Three Steps to Success
You probably clicked on this article because you thought I was going to provide some career advice or some way to reach your personal goals this year, but I'll apologize now - this article outlines three steps to success for the malicious actor. Hopefully, after I explain how they are achieving this success, you can better protect yourself from an attacker who is using these steps.
This year has been an interesting one for me. I have seen an ever-increasing number of info-stealers targeting specific geographical markets, and in particular, one vertical that exists in that market. But I'm sure the success of these attacks will lead to a spread outside of this vertical.
What's the Vertical?
Honestly, I'd prefer not to dive too deeply into this subject matter as I don't want to raise awareness further around their weak security state and make them an even higher priority target. Needless to say, if it can happen to them, it can happen to anyone.
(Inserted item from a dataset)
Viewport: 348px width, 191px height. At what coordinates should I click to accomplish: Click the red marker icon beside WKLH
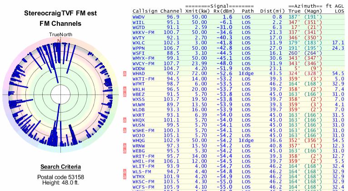124,89
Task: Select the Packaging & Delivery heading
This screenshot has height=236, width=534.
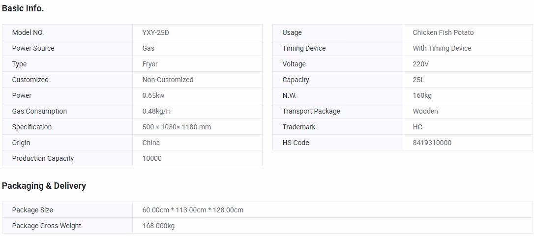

Step 1, Where it All Begins.
The info-stealer has become a more valuable starting point for a lot of attackers. Ransomware used to be that starting point, but as people start to find stronger ways of combating this and potentially not wanting to pay, it's just too risky (from a profitability standpoint for the malicious actor) to start here.
So Why Info-Stealer?
Your data has more value outside of your organization than in your organization. Social security numbers, routing and bank account information, intellectual property, and, most important to the next stage of success (for the malicious actor), your passwords. More specifically, your IT security team’s passwords.
Why Are Their Passwords So Important?
Well, there are a couple of reasons for this, but from the malicious actor's point of view, it lets them keep abreast of internal awareness of the info-stealers presence. How would they do this? The passwords I was speaking of are your email passwords or various other communication methods (think instant messaging programs). They would monitor your email and other communication methods for specific phrases or terms related to their attack. If the info-stealer’s presence should be uncovered, the malicious actor would probably skip the next step and move directly to Step 3.
Step 2, Drill Baby Drill.
With the increased market awareness around the value of a cryptographic currency (although the cost is under a normalizing period), utilizing system resources and free power (at least to the malicious actor) for mining is still a profitable business. The only reason most people notice this step is the increased network traffic and the over-taxation of a machine's resources.
Step 3, Scorched Earth.
Once the info-stealer/miner is discovered, this is typically when the malicious actor moves on to Step 3 - the ransomware delivery, or as I like to call it, the scorched earth approach. The term "scorched earth" comes from a military practice where you destroy everything of value in a specific area. Ransomware accomplishes this task. If you don't pay the ransom, your data could be permanently damaged or lost.
The Value of the Three-Step System (to the Malicious Actor at Least).
This three-step system ensures some value comes out of an attack campaign. From the malicious actor's point of view, why do the work if they can't make any money out of it? By following these steps, there is financial value to be gained from each step as well as the ability to do some reconnaissance.
How Can I Protect Myself and My Corporation?
Let's revisit each step and review how a basic security strategy can help.
In Step 1, the attackers were targeting specific types of data that they can sell and perform their reconnaissance. To combat this:
- A reliable antivirus (AV) should be able to stop the spread and quarantine these info-stealers.
- A corporation should also leverage multifactor authentication (2FA) to further protect services like email and other forms of communication.
- Finally, a corporation should have an alternative form of communication that is used post-data-breach (alternative emails, etc.) where the attackers may have compromised your existing forms of communication. I like Protonmail because of its built-in security.
- Something else to note: if you start seeing messages coming in and they are already marked as Read (rookie mistake by the attackers if they don't make sure they re-label them as Unread) this is another sign that something is wrong.
Step 2 is a little more noticeable:
- If you discover a significant increase in network traffic or users start to complain that their systems are slowing down (more than usual as I'm sure you already get this on a daily basis) don't ignore this. These are all signs that something is not correct.
Step 3 is the most noticeable of all, the ransomware attack:
- Have a reliable antivirus solution in place and have a contingency plan to handle these sorts of attacks.
- The method used should contain robust data backup policies combined with pre-signed agreements with a reputable IR company (to expedite the containment process).
- Finally, DON'T PAY the attackers. If you are experiencing a ransomware attack, one of the worse things you can do is pay the criminals responsible. Listen, there is no honor among thieves. If you pay them, they will talk with other malicious groups and possibly come back for a second round of extortion (or the people they tell will).
Where Do We Go from Here?
The point of this article is to shed light on trends in the cybersecurity community. Understanding the motivations and goals of an attacker can only help you strengthen your security standing and find better strategies for protecting your company.